Seri rischi di nuove violazioni del diritto interno e internazionale nelle finalità delle pattuglie miste italo-slovene

L’avvio dell’attività delle cosiddette pattuglie miste italo-slovene, che avviene proprio nello stesso giorno nel quale un bambino afgano è morto annegato nel tentativo di entrare in Croazia, è stato ufficialmente presentato come finalizzato al contrasto delle organizzazioni criminali che organizzano il traffico degli esseri umani. Si tratta tuttavia di una motivazione vacua e inconsistente in quanto il contrasto al traffico internazionale di esseri umani, per essere efficace e credibile, richiede accordi di intelligence e inchieste congiunte delle diverse autorità giudiziarie, cioè attività che nulla hanno a che fare con un pattugliamento fisico dell’area di frontiera vicino al confine. Tale pattugliamento, risibile rispetto agli obiettivi annunciati anche sotto il profilo dello spreco di risorse pubbliche, sembra rispondere a un’altra celata finalità: quella di intercettare nelle immediate vicinanze della frontiera interna italo-slovena, da parte slovena, i rifugiati al fine di impedirne, forse anche con l’uso della forza, l’ingresso in Italia.

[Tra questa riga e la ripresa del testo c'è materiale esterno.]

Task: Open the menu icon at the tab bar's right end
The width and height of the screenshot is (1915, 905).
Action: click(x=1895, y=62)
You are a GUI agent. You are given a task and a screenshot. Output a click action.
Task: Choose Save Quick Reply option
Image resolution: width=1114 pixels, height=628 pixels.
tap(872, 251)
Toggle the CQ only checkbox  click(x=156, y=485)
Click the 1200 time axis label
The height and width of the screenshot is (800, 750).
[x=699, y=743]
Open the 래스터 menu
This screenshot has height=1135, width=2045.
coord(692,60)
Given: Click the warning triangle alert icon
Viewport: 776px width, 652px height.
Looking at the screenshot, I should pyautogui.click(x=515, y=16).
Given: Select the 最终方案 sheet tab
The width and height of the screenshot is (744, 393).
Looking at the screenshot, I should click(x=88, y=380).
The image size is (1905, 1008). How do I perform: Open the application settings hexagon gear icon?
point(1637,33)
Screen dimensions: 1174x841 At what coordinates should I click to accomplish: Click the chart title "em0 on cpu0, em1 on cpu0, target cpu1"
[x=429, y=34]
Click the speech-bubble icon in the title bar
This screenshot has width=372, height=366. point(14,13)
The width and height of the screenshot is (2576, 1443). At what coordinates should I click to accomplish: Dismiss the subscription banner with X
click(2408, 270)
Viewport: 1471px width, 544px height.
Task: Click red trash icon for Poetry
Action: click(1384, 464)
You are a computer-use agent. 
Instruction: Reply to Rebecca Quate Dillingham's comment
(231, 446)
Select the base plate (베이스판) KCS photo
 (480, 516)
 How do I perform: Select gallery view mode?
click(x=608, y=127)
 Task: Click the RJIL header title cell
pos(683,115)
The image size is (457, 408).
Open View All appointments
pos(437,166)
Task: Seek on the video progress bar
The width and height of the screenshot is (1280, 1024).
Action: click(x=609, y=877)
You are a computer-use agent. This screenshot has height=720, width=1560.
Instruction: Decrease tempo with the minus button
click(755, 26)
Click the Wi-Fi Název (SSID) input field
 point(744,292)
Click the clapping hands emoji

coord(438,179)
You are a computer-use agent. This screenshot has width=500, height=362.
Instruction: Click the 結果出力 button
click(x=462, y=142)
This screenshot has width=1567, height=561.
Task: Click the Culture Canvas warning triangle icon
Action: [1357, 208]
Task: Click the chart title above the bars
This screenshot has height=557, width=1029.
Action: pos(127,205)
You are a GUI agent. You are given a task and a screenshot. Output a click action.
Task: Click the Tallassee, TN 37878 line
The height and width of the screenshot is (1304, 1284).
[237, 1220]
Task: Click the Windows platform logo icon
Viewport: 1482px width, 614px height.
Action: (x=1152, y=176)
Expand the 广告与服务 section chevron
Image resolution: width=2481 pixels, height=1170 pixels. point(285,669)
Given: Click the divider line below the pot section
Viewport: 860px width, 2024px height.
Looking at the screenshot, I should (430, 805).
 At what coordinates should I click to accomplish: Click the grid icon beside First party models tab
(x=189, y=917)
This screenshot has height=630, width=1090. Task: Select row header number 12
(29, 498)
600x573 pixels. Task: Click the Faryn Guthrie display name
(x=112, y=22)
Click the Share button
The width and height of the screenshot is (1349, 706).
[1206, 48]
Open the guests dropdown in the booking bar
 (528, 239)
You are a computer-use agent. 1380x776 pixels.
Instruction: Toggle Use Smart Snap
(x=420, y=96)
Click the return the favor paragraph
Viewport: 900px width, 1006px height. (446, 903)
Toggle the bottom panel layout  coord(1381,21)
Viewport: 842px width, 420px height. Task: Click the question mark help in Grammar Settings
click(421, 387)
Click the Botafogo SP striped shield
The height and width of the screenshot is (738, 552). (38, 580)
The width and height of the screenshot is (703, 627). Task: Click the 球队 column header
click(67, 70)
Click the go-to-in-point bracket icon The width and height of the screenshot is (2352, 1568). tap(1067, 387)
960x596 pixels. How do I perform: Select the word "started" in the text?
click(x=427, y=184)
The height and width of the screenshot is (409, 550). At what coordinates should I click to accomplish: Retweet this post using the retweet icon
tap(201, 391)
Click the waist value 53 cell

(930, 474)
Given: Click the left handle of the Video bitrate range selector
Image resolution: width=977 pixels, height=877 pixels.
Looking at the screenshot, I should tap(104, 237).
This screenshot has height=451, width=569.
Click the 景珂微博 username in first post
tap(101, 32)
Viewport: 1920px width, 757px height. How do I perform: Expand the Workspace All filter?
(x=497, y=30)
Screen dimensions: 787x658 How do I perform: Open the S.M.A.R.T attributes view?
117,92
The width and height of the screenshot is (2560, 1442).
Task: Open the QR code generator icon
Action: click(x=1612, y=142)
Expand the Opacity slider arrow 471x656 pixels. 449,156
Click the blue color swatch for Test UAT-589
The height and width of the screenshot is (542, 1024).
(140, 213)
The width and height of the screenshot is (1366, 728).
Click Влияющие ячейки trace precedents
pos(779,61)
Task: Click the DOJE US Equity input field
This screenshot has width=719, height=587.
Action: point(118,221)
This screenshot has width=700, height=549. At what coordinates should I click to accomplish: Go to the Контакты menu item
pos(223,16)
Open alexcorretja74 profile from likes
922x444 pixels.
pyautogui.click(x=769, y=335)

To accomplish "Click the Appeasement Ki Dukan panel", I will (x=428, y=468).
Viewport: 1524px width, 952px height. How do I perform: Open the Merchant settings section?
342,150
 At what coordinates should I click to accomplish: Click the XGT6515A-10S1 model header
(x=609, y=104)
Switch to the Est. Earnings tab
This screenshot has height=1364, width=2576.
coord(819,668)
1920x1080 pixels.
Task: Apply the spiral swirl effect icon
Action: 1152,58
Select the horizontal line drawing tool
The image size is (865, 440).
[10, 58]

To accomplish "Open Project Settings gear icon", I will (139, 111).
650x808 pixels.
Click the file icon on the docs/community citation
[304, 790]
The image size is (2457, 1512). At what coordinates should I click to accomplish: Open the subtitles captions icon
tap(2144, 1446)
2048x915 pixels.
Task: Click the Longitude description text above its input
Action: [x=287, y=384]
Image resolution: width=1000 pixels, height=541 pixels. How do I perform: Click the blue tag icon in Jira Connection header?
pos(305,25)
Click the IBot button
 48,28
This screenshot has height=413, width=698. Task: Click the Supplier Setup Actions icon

Se fosse questa, come appare, l’effettiva finalità di un’attività realizzata con uomini e mezzi italiani, si delineano – in capo alle autorità italiane – precise e serie responsabilità, non solo politiche, ma anche giuridiche. È noto infatti che la situazione dell’effettivo rispetto del diritto di asilo in Slovenia è quanto mai critica: le disfunzioni sulla procedura di asilo sono profonde e vengono compiute riammissioni sistematiche verso la Croazia, impedendo ai migranti di presentare la domanda di asilo e rinviandoli in un Paese, che a sua volta, con un meccanismo a catena e con l’uso di inaudite violenze, li deporta in Bosnia dove vengono sottoposti a trattamenti inumani e degradanti. Si tratta di respingimenti a catena documentati da un enorme numero di autorevoli report internazionali, la cui illegalità è stata già sancita dalla giurisprudenza slovena e recentemente anche da quella austriaca, in relazione alle riammissioni a catena dall’Austria.

Le autorità italiane, per ragioni non solo etiche ma giuridiche, non possono fingere di ignorare il quadro fattuale sopra descritto, pena il loro coinvolgimento in fatti che configurano gravi violazioni delle norme interne e internazionali. L’impiego di personale italiano operante all’estero con funzioni di polizia è vincolato, infatti, al pieno rispetto degli obblighi derivanti dall’ordinamento giuridico italiano, che prevede il tassativo divieto di attuare o collaborare in alcuna forma, anche indiretta, a operazioni di respingimento, diretto o a catena, di cittadini stranieri verso Paesi terzi nei quali i diritti fondamentali delle persone respinte possono essere seriamente violati, come avviene nella cosiddetta rotta balcanica.

ICS esprime dunque forte preoccupazione che, ancora una volta, il nostro Paese al suo confine orientale venga travolto, come è avvenuto con le riammissioni, in gravissime prassi illegittime che ledono l’onore delle istituzioni della Repubblica. ICS chiede pertanto che vengano subito resi noti i protocolli operativi e il mandato entro il quale si intende far operare la polizia di frontiera italiana nelle operazioni congiunte con la polizia slovena e sollecita altresì l’avvio di ispezioni parlamentari al confine orientale al fine di verificare sul campo la situazione effettiva.

ICS, nell’ambito delle sue attività di monitoraggio e di tutela dei diritti fondamentali dei rifugiati, vigilerà su quanto sta accadendo, anche assieme alle organizzazioni internazionali e a quelle della stessa Slovenia, assumendo ogni azione politica e legale che si dovesse rendere eventualmente necessaria.